A series of records:
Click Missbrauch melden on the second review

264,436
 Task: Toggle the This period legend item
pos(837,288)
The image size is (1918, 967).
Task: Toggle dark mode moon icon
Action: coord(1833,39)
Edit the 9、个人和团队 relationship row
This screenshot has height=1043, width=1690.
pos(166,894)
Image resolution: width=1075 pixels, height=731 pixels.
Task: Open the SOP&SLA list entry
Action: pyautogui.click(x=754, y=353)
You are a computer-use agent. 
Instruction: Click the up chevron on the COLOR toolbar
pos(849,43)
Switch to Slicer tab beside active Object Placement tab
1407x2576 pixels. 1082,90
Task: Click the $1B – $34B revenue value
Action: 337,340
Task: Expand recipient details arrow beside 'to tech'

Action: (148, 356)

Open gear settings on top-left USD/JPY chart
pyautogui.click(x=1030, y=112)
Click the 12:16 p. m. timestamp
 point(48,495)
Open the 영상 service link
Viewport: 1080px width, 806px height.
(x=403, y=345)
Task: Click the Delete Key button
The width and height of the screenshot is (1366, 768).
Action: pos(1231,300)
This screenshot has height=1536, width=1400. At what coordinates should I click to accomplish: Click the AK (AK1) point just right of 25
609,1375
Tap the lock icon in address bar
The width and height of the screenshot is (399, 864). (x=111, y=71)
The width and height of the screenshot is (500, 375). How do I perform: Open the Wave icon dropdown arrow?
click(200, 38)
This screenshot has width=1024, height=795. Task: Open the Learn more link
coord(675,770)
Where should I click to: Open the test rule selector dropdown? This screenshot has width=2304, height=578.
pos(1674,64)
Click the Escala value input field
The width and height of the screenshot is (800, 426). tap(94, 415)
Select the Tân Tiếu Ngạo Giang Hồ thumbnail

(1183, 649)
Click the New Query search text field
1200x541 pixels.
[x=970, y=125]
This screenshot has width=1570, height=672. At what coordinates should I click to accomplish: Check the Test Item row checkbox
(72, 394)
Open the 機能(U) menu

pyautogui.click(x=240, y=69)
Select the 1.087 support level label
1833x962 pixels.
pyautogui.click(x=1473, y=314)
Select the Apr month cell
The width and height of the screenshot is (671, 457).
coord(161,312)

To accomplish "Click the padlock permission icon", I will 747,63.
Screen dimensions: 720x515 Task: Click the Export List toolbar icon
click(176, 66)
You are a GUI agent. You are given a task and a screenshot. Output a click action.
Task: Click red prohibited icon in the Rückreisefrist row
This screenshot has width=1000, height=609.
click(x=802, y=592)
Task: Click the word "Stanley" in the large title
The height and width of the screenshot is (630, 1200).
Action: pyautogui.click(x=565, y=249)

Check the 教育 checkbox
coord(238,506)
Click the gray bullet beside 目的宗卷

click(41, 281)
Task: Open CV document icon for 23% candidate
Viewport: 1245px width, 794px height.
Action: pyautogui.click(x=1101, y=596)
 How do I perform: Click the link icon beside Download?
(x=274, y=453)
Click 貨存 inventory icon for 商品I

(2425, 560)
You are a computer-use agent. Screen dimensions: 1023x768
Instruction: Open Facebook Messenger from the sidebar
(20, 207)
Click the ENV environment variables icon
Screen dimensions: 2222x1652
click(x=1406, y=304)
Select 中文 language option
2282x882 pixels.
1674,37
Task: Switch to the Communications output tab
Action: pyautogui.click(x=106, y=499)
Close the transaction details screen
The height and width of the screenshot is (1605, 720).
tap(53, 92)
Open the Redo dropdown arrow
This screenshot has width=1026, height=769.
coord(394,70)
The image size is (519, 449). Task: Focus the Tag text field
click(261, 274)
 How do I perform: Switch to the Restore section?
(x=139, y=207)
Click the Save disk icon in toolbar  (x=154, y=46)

(Given instruction): Please update the records by replacing "Instruction" with "Goal" throughout, leaving everything else unchanged.

(Response to this exercise):
Click Missbrauch melden on the second review

264,436
 Task: Toggle the This period legend item
pos(837,288)
The image size is (1918, 967).
Task: Toggle dark mode moon icon
Action: coord(1833,39)
Edit the 9、个人和团队 relationship row
This screenshot has height=1043, width=1690.
pos(166,894)
Image resolution: width=1075 pixels, height=731 pixels.
Task: Open the SOP&SLA list entry
Action: pyautogui.click(x=754, y=353)
You are a computer-use agent. 
Goal: Click the up chevron on the COLOR toolbar
pos(849,43)
Switch to Slicer tab beside active Object Placement tab
1407x2576 pixels. 1082,90
Task: Click the $1B – $34B revenue value
Action: 337,340
Task: Expand recipient details arrow beside 'to tech'

Action: (148, 356)

Open gear settings on top-left USD/JPY chart
pyautogui.click(x=1030, y=112)
Click the 12:16 p. m. timestamp
 point(48,495)
Open the 영상 service link
Viewport: 1080px width, 806px height.
(x=403, y=345)
Task: Click the Delete Key button
The width and height of the screenshot is (1366, 768).
Action: pos(1231,300)
This screenshot has height=1536, width=1400. At what coordinates should I click to accomplish: Click the AK (AK1) point just right of 25
609,1375
Tap the lock icon in address bar
The width and height of the screenshot is (399, 864). (x=111, y=71)
The width and height of the screenshot is (500, 375). How do I perform: Open the Wave icon dropdown arrow?
click(200, 38)
This screenshot has width=1024, height=795. Task: Open the Learn more link
coord(675,770)
Where should I click to: Open the test rule selector dropdown? This screenshot has width=2304, height=578.
pos(1674,64)
Click the Escala value input field
The width and height of the screenshot is (800, 426). tap(94, 415)
Select the Tân Tiếu Ngạo Giang Hồ thumbnail

(1183, 649)
Click the New Query search text field
1200x541 pixels.
[x=970, y=125]
This screenshot has width=1570, height=672. At what coordinates should I click to accomplish: Check the Test Item row checkbox
(72, 394)
Open the 機能(U) menu

pyautogui.click(x=240, y=69)
Select the 1.087 support level label
1833x962 pixels.
pyautogui.click(x=1473, y=314)
Select the Apr month cell
The width and height of the screenshot is (671, 457).
coord(161,312)

To accomplish "Click the padlock permission icon", I will 747,63.
Screen dimensions: 720x515 Task: Click the Export List toolbar icon
click(176, 66)
You are a GUI agent. You are given a task and a screenshot. Output a click action.
Task: Click red prohibited icon in the Rückreisefrist row
This screenshot has width=1000, height=609.
click(x=802, y=592)
Task: Click the word "Stanley" in the large title
The height and width of the screenshot is (630, 1200).
Action: pyautogui.click(x=565, y=249)

Check the 教育 checkbox
coord(238,506)
Click the gray bullet beside 目的宗卷

click(41, 281)
Task: Open CV document icon for 23% candidate
Viewport: 1245px width, 794px height.
Action: pyautogui.click(x=1101, y=596)
 How do I perform: Click the link icon beside Download?
(x=274, y=453)
Click 貨存 inventory icon for 商品I

(2425, 560)
You are a computer-use agent. Screen dimensions: 1023x768
Goal: Open Facebook Messenger from the sidebar
(20, 207)
Click the ENV environment variables icon
Screen dimensions: 2222x1652
click(x=1406, y=304)
Select 中文 language option
2282x882 pixels.
1674,37
Task: Switch to the Communications output tab
Action: pyautogui.click(x=106, y=499)
Close the transaction details screen
The height and width of the screenshot is (1605, 720).
tap(53, 92)
Open the Redo dropdown arrow
This screenshot has width=1026, height=769.
coord(394,70)
The image size is (519, 449). Task: Focus the Tag text field
click(261, 274)
 How do I perform: Switch to the Restore section?
(x=139, y=207)
Click the Save disk icon in toolbar  (x=154, y=46)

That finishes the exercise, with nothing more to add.